## YOUR GOAL
Print exactly the lines below between the line holding "Open invoice link INV-288101" and the line holding "Screen dimensions: 519x330", inclusive, and nothing more.

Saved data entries
§
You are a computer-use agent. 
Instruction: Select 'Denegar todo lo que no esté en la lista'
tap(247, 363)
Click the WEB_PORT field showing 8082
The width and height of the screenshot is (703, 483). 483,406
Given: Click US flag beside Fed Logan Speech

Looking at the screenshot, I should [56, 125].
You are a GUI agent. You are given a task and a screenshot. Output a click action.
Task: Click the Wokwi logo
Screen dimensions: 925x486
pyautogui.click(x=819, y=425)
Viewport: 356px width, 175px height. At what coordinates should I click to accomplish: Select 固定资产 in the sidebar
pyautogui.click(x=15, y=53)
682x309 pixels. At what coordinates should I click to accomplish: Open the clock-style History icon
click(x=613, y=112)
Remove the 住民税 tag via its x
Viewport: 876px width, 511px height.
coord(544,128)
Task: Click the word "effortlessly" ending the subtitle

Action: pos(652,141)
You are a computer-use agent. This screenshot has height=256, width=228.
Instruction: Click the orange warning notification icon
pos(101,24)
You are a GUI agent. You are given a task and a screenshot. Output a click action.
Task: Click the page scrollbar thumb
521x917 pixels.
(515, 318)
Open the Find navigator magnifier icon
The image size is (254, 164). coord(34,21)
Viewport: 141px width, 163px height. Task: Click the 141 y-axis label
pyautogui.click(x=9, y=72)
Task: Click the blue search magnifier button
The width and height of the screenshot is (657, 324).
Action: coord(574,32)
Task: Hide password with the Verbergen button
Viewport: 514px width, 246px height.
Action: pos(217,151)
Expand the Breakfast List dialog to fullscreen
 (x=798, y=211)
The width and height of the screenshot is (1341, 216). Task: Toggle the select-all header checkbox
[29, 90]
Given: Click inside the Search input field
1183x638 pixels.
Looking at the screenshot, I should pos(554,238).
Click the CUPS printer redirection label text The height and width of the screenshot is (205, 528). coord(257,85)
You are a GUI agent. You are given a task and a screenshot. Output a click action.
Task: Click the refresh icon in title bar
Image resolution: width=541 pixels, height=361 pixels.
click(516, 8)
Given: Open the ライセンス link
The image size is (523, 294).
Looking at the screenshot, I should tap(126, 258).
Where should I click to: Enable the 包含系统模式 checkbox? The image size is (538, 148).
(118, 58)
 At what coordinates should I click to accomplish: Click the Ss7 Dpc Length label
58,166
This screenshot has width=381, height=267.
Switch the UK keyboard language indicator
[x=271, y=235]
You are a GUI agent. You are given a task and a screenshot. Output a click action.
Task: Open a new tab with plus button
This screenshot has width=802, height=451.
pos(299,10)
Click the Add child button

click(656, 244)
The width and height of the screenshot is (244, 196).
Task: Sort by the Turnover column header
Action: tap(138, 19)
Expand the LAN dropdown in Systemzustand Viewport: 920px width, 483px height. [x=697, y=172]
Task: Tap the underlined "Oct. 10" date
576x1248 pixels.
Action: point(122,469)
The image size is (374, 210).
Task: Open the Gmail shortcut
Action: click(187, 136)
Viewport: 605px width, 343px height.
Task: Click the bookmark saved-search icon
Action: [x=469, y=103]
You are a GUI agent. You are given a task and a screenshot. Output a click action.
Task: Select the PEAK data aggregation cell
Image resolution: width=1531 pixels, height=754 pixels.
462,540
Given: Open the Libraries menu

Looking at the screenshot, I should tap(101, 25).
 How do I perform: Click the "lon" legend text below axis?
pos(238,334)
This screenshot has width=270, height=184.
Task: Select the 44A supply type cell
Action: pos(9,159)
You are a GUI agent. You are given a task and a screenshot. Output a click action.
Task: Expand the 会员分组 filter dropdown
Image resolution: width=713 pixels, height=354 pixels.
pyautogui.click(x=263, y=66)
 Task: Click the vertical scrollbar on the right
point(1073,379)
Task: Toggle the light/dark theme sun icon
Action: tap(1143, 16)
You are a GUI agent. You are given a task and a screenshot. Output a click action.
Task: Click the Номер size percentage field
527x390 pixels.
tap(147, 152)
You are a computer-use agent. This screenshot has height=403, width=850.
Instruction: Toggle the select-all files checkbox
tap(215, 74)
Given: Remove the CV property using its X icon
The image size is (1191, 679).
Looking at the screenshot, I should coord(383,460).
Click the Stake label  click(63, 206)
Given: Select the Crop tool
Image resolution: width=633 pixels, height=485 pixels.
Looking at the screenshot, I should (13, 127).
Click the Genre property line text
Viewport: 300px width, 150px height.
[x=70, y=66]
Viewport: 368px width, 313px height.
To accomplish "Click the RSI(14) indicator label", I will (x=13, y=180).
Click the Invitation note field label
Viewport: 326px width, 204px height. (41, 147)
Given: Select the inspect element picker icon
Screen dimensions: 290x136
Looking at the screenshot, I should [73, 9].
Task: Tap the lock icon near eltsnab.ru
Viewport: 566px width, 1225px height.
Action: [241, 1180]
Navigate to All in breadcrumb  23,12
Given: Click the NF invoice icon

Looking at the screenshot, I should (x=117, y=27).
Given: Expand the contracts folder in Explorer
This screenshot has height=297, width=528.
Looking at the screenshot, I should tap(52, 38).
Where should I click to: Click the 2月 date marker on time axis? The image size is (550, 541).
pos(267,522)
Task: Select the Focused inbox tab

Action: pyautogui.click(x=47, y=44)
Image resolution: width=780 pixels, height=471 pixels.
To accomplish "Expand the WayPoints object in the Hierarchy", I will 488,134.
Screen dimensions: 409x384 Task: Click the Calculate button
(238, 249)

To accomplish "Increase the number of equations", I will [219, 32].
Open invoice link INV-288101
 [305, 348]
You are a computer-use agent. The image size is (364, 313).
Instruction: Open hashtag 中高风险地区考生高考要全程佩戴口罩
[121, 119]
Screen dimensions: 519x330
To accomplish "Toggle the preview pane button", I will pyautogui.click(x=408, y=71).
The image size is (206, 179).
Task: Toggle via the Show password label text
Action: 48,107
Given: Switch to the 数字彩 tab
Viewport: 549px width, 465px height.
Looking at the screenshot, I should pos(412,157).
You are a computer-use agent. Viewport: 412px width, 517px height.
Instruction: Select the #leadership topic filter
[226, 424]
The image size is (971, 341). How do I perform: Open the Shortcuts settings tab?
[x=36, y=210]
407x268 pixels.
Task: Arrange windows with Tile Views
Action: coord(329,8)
§
## RESPONSE
Open invoice link INV-288101
 [305, 348]
You are a computer-use agent. The image size is (364, 313).
Instruction: Open hashtag 中高风险地区考生高考要全程佩戴口罩
[121, 119]
Screen dimensions: 519x330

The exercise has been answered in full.